聚类实现

1、kmeans

k-means算法的思路很简单,一句话描述就是:随机选定K个中心点,将样本归入距离其最近的中心点代表的簇,重新计算K个簇的中心,重复上述过程,直到误差减小值低于某个阈值。

但是我们常常忽视k-means算法的适用范围,即它在什么情况下表现好,什么情况下表现不好。我们知道,所有机器学习的算法的效果好坏都是和数据相关的,不存在一种放之四海而皆准的算法。那么k-means适用于怎样的数据呢?或者说使用k-means能产生好的簇划分的数据应该满足何种条件呢?

当我们使用簇内误差平方和作为优化目标,隐含的假设就是簇应该是凸的、各向同性的(通俗地说就是球形簇),且各个簇的尺寸(样本数量)和密度(方差)应该相当。

下面我们看一下当数据不满足假设时k-means的表现:
(https://scikit-learn.org/stable/modules/clustering.html)

import numpy as np
import matplotlib.pyplot as plt

from sklearn.cluster import KMeans
from sklearn.datasets import make_blobs

plt.figure(figsize=(12, 12))

n_samples = 1500
random_state = 177
#默认centers=3,即产生3个簇
X, y = make_blobs(n_samples=n_samples, random_state=random_state)

# Incorrect number of clusters
y_pred = KMeans(n_clusters=2, random_state=random_state).fit_predict(X)

plt.subplot(221)
plt.scatter(X[:, 0], X[:, 1], c=y_pred)
plt.title("Incorrect Number of Blobs")

# Anisotropicly distributed data
transformation = [[0.60834549, -0.63667341], [-0.40887718, 0.85253229]]
X_aniso = np.dot(X, transformation)
y_pred = KMeans(n_clusters=3, random_state=random_state).fit_predict(X_aniso)

plt.subplot(222)
plt.scatter(X_aniso[:, 0], X_aniso[:, 1], c=y_pred)
plt.title("Anisotropicly Distributed Blobs")

# Different variance
X_varied, y_varied = make_blobs(n_samples=n_samples,
                                cluster_std=[1.0, 2.5, 0.5],
                                random_state=random_state)
y_pred = KMeans(n_clusters=3, random_state=random_state).fit_predict(X_varied)

plt.subplot(223)
plt.scatter(X_varied[:, 0], X_varied[:, 1], c=y_pred)
plt.title("Unequal Variance")

# Unevenly sized blobs
# np.vstack:按垂直方向(行顺序)堆叠数组构成一个新的数组
X_filtered = np.vstack((X[y == 0][:500], X[y == 1][:100], X[y == 2][:10]))
y_pred = KMeans(n_clusters=3,
                random_state=random_state).fit_predict(X_filtered)

plt.subplot(224)
plt.scatter(X_filtered[:, 0], X_filtered[:, 1], c=y_pred)
plt.title("Unevenly Sized Blobs")

plt.show()

图一展示的是K选取不当时的结果,关于K的选取一会会再提到。

图二是簇形状不规则的情形(非球形),此时k-means的聚类结果表现并不理想。

图三是各个簇方差不同的情况,可以看到,方差大的簇更难“留住样本”,划分结果显示方差小的簇可能会“抢夺”方差大的簇的样本,使划分结果表现不好。
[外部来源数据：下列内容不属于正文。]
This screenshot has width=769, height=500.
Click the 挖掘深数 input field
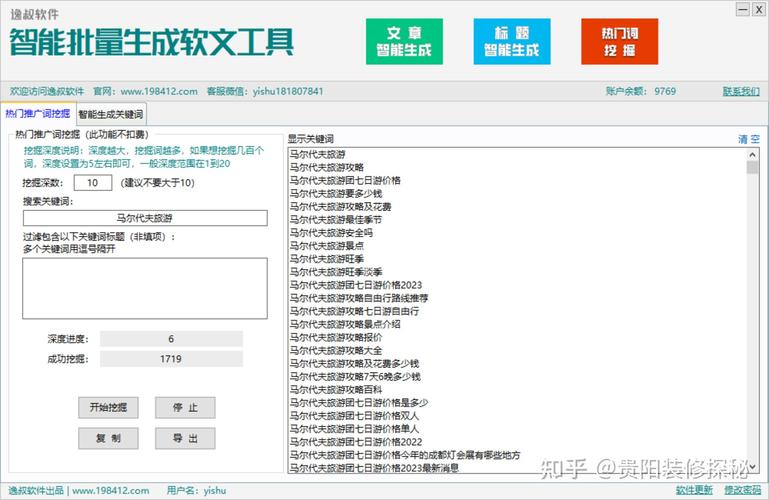click(92, 183)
图四是各个簇包含样本数不同的情况,可以看到中心点倾向于向样本多的方向偏移,从而导致尺寸大的簇中部分样本点被划入错误的簇(图中实际上就出现了一个簇中有两个中心点的情况,这会分走簇的一大部分样本)。

除了上述四种情况,k-means还有一个局限,那就是维度灾难。维度灾难对几乎所有机器学习算法来说都是棘手的问题,对于基于距离定义相似度的k-means算法更是如此,因此当我们处理高维数据的聚类时,通常要先采用适当的降维方法(如PCA等)然后再对降维后的数据进行聚类。

下面是一个手写数字识别数据集上的聚类问题,我们先使用PCA降维然后运用k-means进行聚类:
https://scikit-learn.org/stable/auto_examples/cluster/plot_kmeans_digits.html#sphx-glr-auto-examples-cluster-plot-kmeans-digits-py

from time import time
import numpy as np
import matplotlib.pyplot as plt

from sklearn import metrics
from sklearn.cluster import KMeans
from sklearn.datasets import load_digits
from sklearn.decomposition import PCA
from sklearn.preprocessing import scale

np.random.seed(42)

digits = load_digits()
data = scale(digits.data)

n_samples, n_features = data.shape
n_digits = len(np.unique(digits.target))
labels = digits.target

sample_size = 300

print("n_digits: %d, \t n_samples %d, \t n_features %d"
      % (n_digits, n_samples, n_features))


print(82 * '_')
print('init\t\ttime\tinertia\thomo\tcompl\tv-meas\tARI\tAMI\tsilhouette')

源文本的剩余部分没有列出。